Le fond.
Film en trois parties :
fête d'anniversaire de la mère de Brahim (présentation de Brahim, contexte de son existence), scène de violence (lynchage de Brahim), fête de mariage du père de Loïc (présentation de Loïc, tentative d'explication de sa participation)
(cf. la recension de "Yves G." à laquelle j'ajouterai que si Thomas manque à l'appel c'est parce que le frère de Brahim l'a débouté de façon assez radicale, comprend-on).
La genèse du film part d'un bon sentiment : rendre hommage à la mémoire d'un jeune homme lynché par des décérébrés alcoolisés parce qu'homosexuel, tout en dénonçant la sauvagerie, la violence, et l'homophobie.
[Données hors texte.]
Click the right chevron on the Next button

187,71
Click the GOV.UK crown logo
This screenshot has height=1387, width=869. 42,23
Ce faisant le film aborde plusieurs autres thèmes en filigrane : religion et homosexualité, communautarisme, rejet familial et homophobie ordinaire (celle qui consiste à être indifférent à l'homosexualité dans le showbiz – par ex. -, mais nie la présence d'homos dans le monde ouvrier ; celle qui se fout de l'orientation du voisin, mais trouve insoutenable, inacceptable, la gaytitude d'un fils, d'un frère, d'un père, etc.), dénonciation de la violence domestique et ses conséquences sur le développement des enfants, reproduction des comportements familiaux, poids sociétal, ravages de l'alcool, etc.
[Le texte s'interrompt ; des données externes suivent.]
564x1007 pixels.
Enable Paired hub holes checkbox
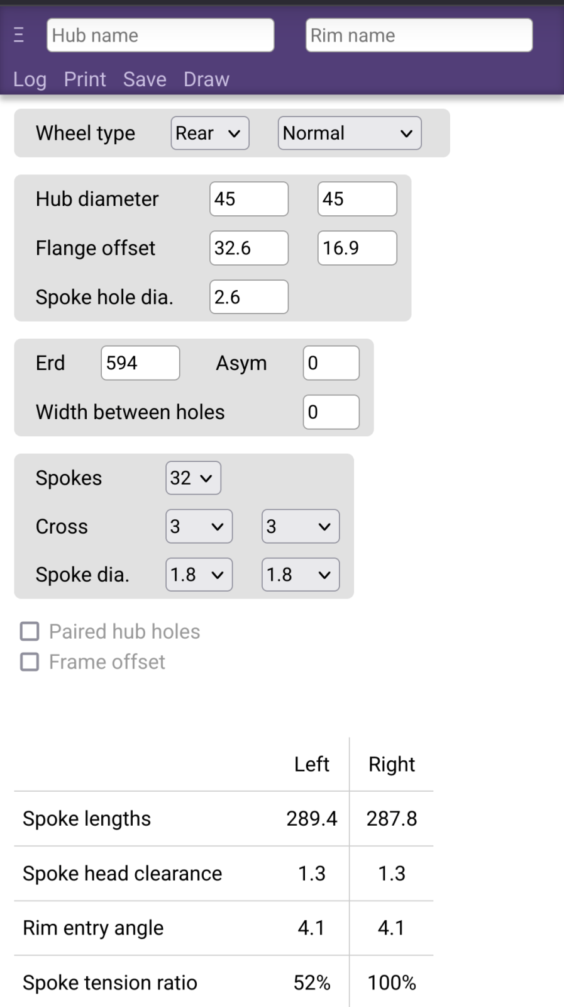[x=30, y=631]
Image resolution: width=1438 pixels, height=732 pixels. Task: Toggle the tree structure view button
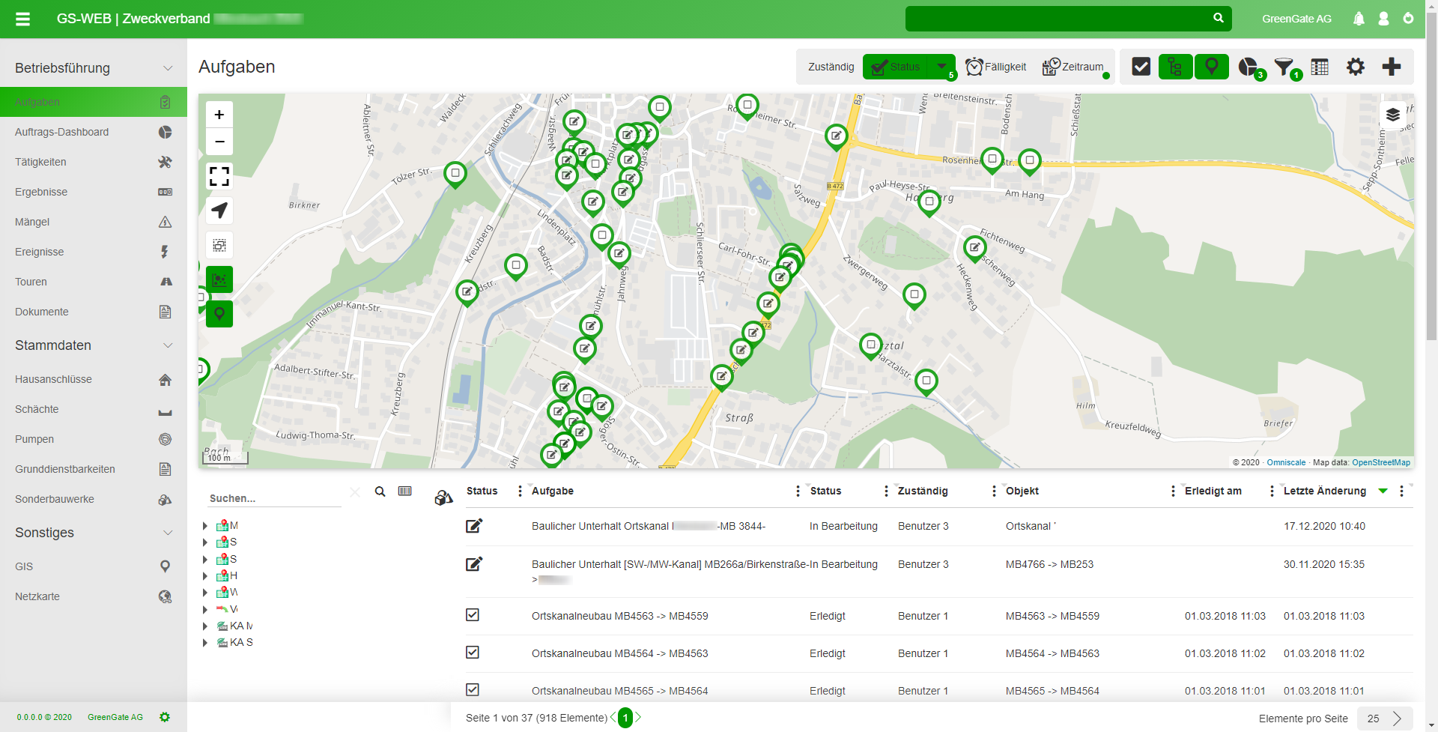(x=1175, y=67)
Que de bonnes intentions, mais voilà …
La forme.
Malgré le nombre et la qualité des thèmes, le scénario est très faible, condensé, concentré sur ces thèmes, alors il faut remplir. Le réalisateur aboutit à un court-métrage de 1h32, sorte de docu-fiction reconstitution d'un crime. Le parti-pris du temps réel, caméra à l'épaule suivant les protagonistes, ajoute à ce sentiment de longueurs ennuyeuses. La première partie se perd ainsi dans les méandres des préparatifs d'une fête de famille. Une meilleure maîtrise cinématographique et scénaristique aurait permis de présenter personnages et contexte beaucoup plus synthétiquement et tout aussi efficacement.
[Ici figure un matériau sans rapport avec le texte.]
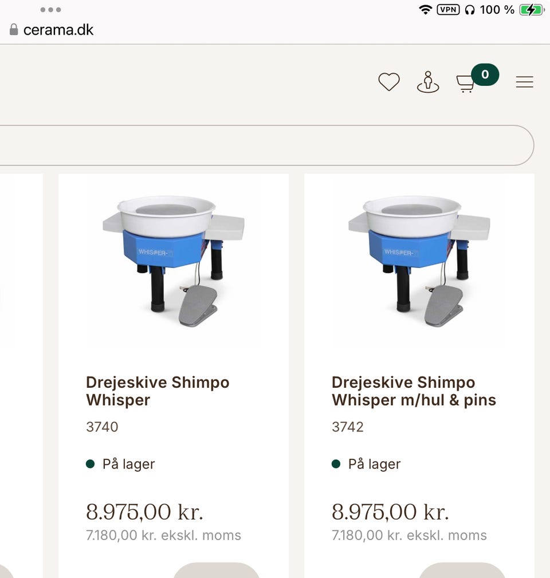
Task: Tap the battery status icon
Action: click(531, 10)
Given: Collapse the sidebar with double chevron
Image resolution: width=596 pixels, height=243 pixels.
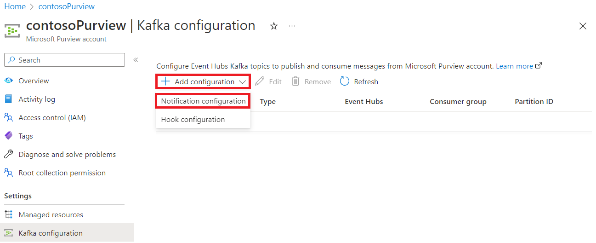Looking at the screenshot, I should (136, 60).
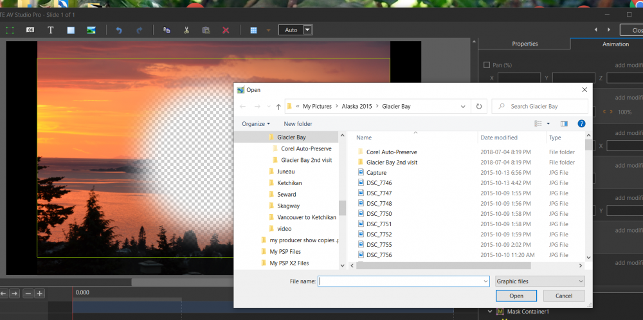The width and height of the screenshot is (643, 320).
Task: Open the Auto zoom dropdown
Action: pos(307,30)
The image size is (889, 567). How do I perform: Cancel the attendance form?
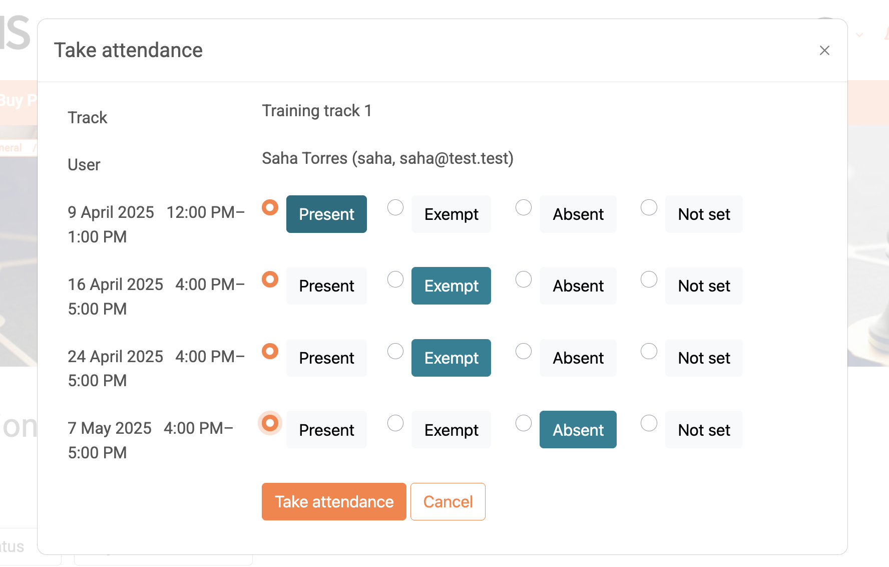pyautogui.click(x=448, y=501)
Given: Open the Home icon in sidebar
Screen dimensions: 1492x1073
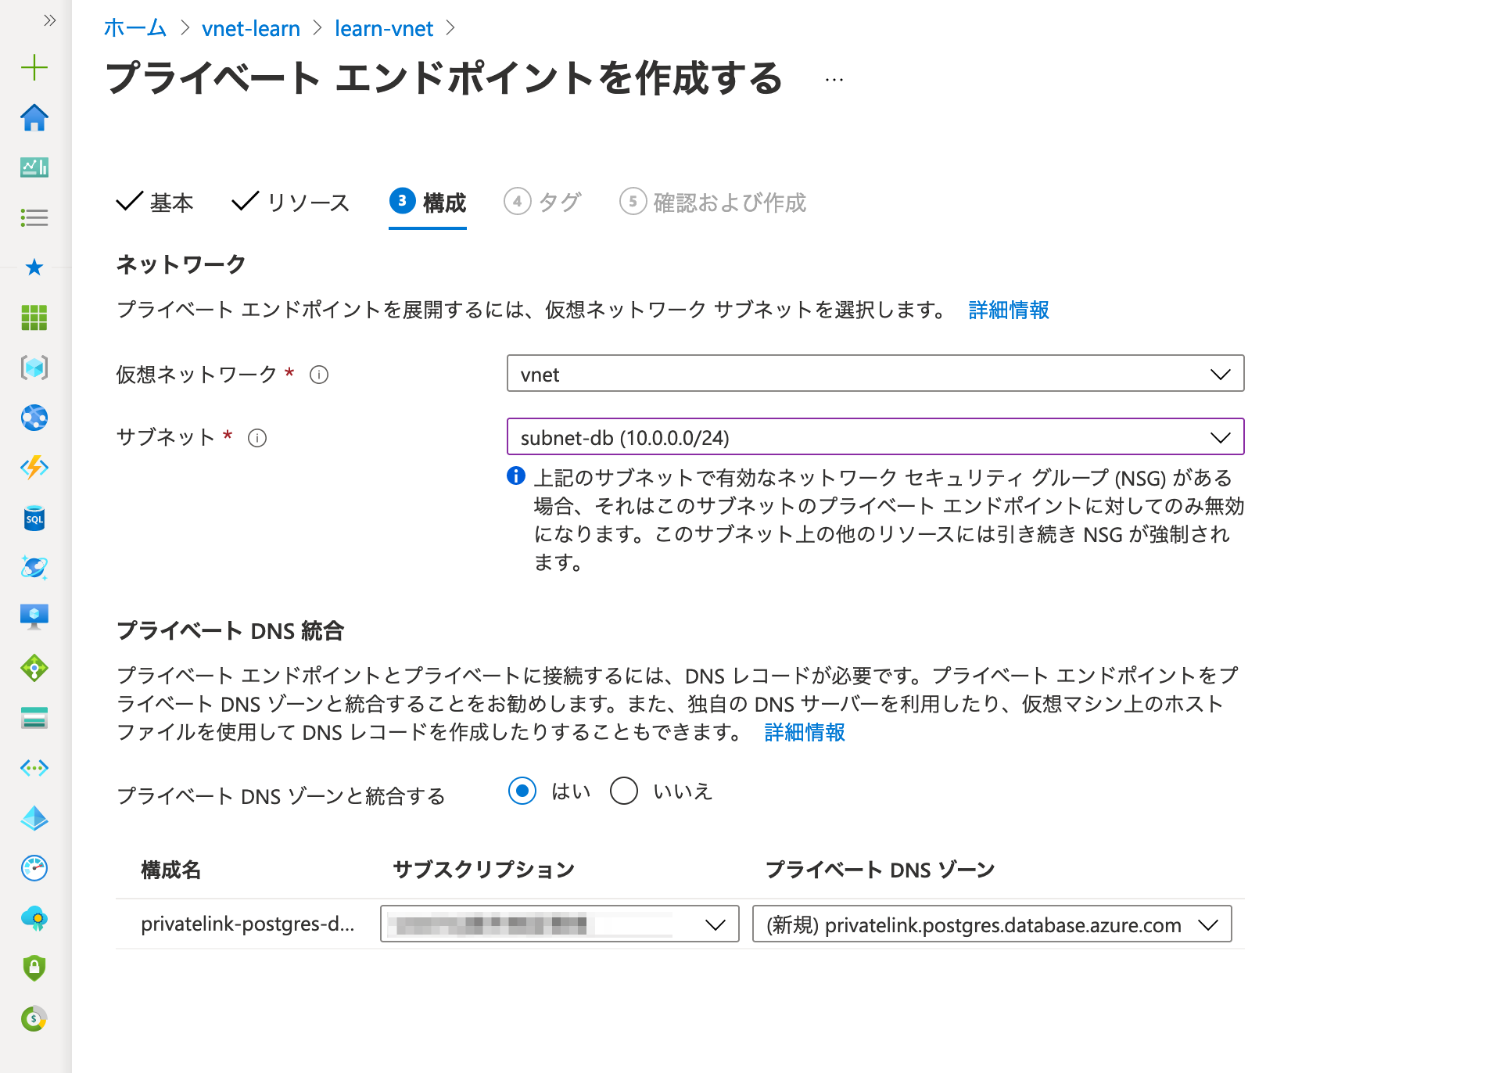Looking at the screenshot, I should click(x=34, y=118).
La deuxième partie (scène de violence sauvage, sans laquelle le film aurait fait un grand ploc) traine également en longueur et tourne très tôt en rond ! Malgré une certaine autocensure (ce qui est montré est probablement en deçà de ce qui s'est à maintes fois déroulé dans de tels cas – et c'est heureux, car finalement on ne peut pas montrer l'indicible -), le réalisme et le caractère plus que plausible (hélas !) font la force de cette séquence. Car, dans le cas présent, le spectateur se dit qu'ici, on n'est pas dans la fiction et c'est sans doute la grande force de cette séquence ! Mais la question que cela pose est : "à qui cette partie s'adresse-t-elle ?" Cela ne risque-t-il pas d'attirer des illuminés qui pourraient en jouir, voire s'en inspirer ?!
La troisième partie, reposant sur une idée originale (inspirée du fait réel ?) que je ne dévoilerai pas plus que "Yves G.", souffre du même défaut que les deux premières. Temps réel, style reportage, longueurs inutiles, caméra à l'épaule, dialogues faibles.
Vraiment dommage, car il y avait beaucoup de matière, mais peut-être peu de moyens ? On pourrait également s'étonner qu'un film belge francophone soit affublé d'un titre en Anglais !? Pour finir, je soulignerai la présence d'une pléiade d'étonnants jeunes acteurs plus vrais que nature dans des rôles difficiles : rejouer "Orange Mécanique" ne doit pas être simple. Bravo à eux, notamment à Vincent Overath.